**Page excerpt**
Cipriani et al. (2018):

  • Comparing vortioxetine to duloxetine revealed an OR for efficacy (response rate) of 0.69 (95% CI 0.40-1.20) in favor of vortioxetine. Important, however, is the fact that this result is not statistically significant as the point of no difference is contained within the confidence interval.
  • Comparing vortioxetine to duloxetine revealed an OR for acceptability (dropout rate) of 1.99 (95% CI 1.13-3.52) in favor of vortioxetine. This result was statistically significant.
  • Comparing vortioxetine to duloxetine revealed an OR for remission rates of 0.89 (95% CI 0.49-1.59) in favor of vortioxetine. This result was not statistically significant.

Wagner G et al. (2018):

  • The second study reported relative risk of remission for vortioxetine compared with duloxetine was RR 0.89, 95% CI 0.65-1.22. This result was not statistically significant.
  • The first study reported higher response rates for duloxetine than vortioxetine. The relative risk of response rate for vortioxetine compared to duloxetine was RR 0.81, 95% CI 0.67-0.99, which was statistically significant.
  • The second study reported similar response rates between vortioxetine and duloxetine. The relative risk of response rate for vortioxetine compared to duloxetine was RR 1.22, 95% CI 0.95-1.56.

Llorca et al. (2014):

  • Comparing vortioxetine to duloxetine did not reveal a statistically significant difference in efficacy between the two drugs.
  • Comparing vortioxetine to duloxetine did not reveal a statistically significant difference in tolerability (as expressed as OR) between the two drugs

 

Clinical Significance/Implications (In Our Patient and Beyond):

Whether beginning, switching, or discontinuing medications, a clinician must consider, and should disclose to their patient, the benefits and risks associated with the action. The clinician might start by generally discussing the notion that medications affect individuals differently. The clinician may describe how if the medication “does work” for the patient, remission rates are similar in patients treated with either agent. An important component of any pharmacological conversation involves a discussion of adverse effects. The clinician might the adverse effects (both emergent and common AEs) associated with each of the medications. Ultimately, the risks and benefits would need to be considered on a case-by-case basis, and the patient-clinician team should decide on the treatment plan that they feel is most suitable. For the clinical situation that prompted this search, a discussion of the risks and benefits associated with switching from Duloxetine to Vortioxetine ensued, and ultimately the patient-clinician team (including myself) opted not to switch the patient’s medication.

 

Other Considerations:

Future research should emphasize direct comparisons, head-to-head trials, between vortioxetine and duloxetine. Though less likely, it would be preferable for studies to be performed that are not funded by the pharmaceutical companies whom produce the drugs being studied. The quality of the evidence needs to increase by authors performing highly controlled RCT studies with low heterogeneity and larger sample sizes. Furthermore, research regarding tolerability and adverse effects should be performed and entail differentiating the adverse effects rather than summing them together. The authors of the Cochrane article additionally recommend performing head-to-head trials comparing vortioxetine to SSRIs, the first line agents in the treatment of MDD. Several authors of the aforementioned studies described the importance of other social factors in the use of antidepressants. For this reason, inquiries into feasibility (e.g. cost-benefit analysis, etc.) should be performed to increase the fund of literature related to vortioxetine. Researchers recommend investigating the use of vortioxetine versus other antidepressants in different subgroups, including variations in age in addition to different types of depression (e.g. typical versus atypical depression, etc.)

**Study questions**
**A)** Translate this sentence from the vortioxetine and duloxetine summary into Spanish: "Ultimately, the risks and benefits would need to be considered on a case-by-case basis, and the patient-clinician team should decide on the treatment plan that they feel is most suitable."
**B)** Write out the vortioxetine and duloxetine summary from "Cipriani et al." up to and including "result was statistically significant.".
**C)** In the vortioxetine and duloxetine summary, what relative risk of remission did the second study under Wagner G et al. (2018) report for vortioxetine compared with duloxetine?

**Extracted material**
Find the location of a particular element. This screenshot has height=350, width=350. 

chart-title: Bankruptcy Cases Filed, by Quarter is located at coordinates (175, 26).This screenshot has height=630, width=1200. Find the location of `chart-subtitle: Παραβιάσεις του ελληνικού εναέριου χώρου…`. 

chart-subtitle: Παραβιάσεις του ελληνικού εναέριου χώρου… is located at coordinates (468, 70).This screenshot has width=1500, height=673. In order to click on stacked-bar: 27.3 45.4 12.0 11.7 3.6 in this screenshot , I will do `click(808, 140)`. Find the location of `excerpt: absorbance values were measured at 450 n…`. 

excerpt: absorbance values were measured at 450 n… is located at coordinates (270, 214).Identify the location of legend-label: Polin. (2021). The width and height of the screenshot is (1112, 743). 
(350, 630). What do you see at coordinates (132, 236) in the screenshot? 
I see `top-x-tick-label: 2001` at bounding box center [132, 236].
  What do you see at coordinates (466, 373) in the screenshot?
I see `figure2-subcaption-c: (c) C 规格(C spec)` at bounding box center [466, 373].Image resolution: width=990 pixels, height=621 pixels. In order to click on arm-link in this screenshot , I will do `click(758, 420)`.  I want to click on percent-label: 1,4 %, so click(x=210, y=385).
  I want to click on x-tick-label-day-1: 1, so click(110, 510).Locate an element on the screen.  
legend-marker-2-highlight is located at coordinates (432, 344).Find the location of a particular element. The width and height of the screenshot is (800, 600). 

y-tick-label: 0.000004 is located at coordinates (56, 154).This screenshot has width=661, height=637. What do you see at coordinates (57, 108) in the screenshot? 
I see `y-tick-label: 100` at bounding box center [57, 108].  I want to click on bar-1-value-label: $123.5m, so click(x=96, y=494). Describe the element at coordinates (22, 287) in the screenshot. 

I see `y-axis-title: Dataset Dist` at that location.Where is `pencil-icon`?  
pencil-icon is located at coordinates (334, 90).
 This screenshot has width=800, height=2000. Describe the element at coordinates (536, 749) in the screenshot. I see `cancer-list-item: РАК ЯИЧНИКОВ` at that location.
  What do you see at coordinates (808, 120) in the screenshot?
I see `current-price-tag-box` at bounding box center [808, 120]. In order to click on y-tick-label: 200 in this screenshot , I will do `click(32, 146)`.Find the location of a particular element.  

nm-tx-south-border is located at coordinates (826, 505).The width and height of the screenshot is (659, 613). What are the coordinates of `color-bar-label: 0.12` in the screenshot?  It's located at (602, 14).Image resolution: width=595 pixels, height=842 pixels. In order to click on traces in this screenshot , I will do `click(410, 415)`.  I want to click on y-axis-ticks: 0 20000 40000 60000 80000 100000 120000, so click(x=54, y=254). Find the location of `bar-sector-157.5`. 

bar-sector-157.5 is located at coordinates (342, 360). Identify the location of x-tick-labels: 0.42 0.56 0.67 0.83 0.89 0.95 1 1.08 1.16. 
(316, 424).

**Task answers**
**A)** En última instancia, los riesgos y beneficios tendrían que considerarse caso por caso, y el equipo formado por el paciente y el clínico debería decidir el plan de tratamiento que considere más adecuado.

**B)**
Cipriani et al. (2018):

  • Comparing vortioxetine to duloxetine revealed an OR for efficacy (response rate) of 0.69 (95% CI 0.40-1.20) in favor of vortioxetine. Important, however, is the fact that this result is not statistically significant as the point of no difference is contained within the confidence interval.
  • Comparing vortioxetine to duloxetine revealed an OR for acceptability (dropout rate) of 1.99 (95% CI 1.13-3.52) in favor of vortioxetine. This result was statistically significant.

**C)** RR 0.89, 95% CI 0.65-1.22